James distinguished between three types of machine learning,
rules-based (unfashionable in computer science circles, he warned),
unsupervised, and supervised, and gave us opportunities to try out tools based
on these approaches using our own devices.
Rules-based approaches are accurate, but fragile – they
either work, or fail completely. Unsupervised approaches work by leaving a
machine to identify patterns in the data, for example by clustering documents,
for example [LDAVis ]( http://eppi.ioe.ac.uk/ldavis/index.html#topic=6&lambda=0.63&term=)
based, you don’t need me to tell you, on Latent Dirichlet Allocation.

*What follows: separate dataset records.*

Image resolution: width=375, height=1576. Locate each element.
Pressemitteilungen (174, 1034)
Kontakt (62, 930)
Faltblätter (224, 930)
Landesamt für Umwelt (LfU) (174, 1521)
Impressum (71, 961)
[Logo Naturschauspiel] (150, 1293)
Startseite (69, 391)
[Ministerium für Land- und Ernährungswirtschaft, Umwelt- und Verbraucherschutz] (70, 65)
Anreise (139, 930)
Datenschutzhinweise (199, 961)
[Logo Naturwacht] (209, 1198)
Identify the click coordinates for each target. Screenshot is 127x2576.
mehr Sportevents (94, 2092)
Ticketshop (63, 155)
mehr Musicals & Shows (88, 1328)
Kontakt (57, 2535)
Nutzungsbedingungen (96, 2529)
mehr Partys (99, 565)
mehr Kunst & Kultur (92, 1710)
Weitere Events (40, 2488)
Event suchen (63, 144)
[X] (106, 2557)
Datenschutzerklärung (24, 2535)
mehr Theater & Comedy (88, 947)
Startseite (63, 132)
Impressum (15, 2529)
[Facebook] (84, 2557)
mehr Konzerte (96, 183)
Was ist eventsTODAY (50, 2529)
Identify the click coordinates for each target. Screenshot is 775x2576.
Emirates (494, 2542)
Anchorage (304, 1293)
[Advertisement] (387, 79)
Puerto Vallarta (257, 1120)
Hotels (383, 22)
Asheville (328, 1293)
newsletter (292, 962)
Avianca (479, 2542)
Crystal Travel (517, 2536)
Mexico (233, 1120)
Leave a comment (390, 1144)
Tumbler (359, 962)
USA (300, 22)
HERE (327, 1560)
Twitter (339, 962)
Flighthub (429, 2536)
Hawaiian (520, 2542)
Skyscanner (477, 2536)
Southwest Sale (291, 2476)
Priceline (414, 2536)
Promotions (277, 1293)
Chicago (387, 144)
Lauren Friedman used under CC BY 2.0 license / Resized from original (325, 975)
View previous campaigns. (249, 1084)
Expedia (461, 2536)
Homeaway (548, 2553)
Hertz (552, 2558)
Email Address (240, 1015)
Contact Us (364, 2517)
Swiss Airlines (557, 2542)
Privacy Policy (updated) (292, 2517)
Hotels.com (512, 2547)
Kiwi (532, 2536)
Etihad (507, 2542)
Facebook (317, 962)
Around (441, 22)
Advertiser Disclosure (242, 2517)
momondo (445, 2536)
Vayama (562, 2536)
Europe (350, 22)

Supervised approaches require a human or humans to give the
machine training data; after a while, from a 280,000 row spreadsheet in an
example James quoted, a statistical model can be constructed which can then be
used with new material to determine whether or not a study is a randomised
controlled trail or not. Training data comes from people, including data
generated for other purposes, data created for the project itself and crowd-sourced data, as in the case of
[Cochrane Crowd ]( http://crowd.cochrane.org/index.html),
which mobilises Cochrane Citizen Scientists to decide whether or not the
subject of a database record is an RCT.
In systematic reviews, these approaches may be used to identify studies by citation screening or classification, to map research activity, and to automate data extraction, including performing Risk of Bias assessment and extraction of statistical data. Readers may be familiar with tools that take a known set of citations, and use word frequency counts, or analysis of phrases and adjacent terms to create word or phrases lists or visualisations. Similarly, term extraction and automatic clustering can be used to do statistical and linguistic analysis on text, for human review, and, if deemed useful, modification of an initial search strategy. [Voyant Tools]( https://voyant-tools.org/) is one example, as are [Bibexcel]( https://homepage.univie.ac.at/juan.gorraiz/bibexcel/), [Termine]( http://www.nactem.ac.uk/software/termine/) and even the use of Endnote’s subject bibliography feature to generate lists of keywords.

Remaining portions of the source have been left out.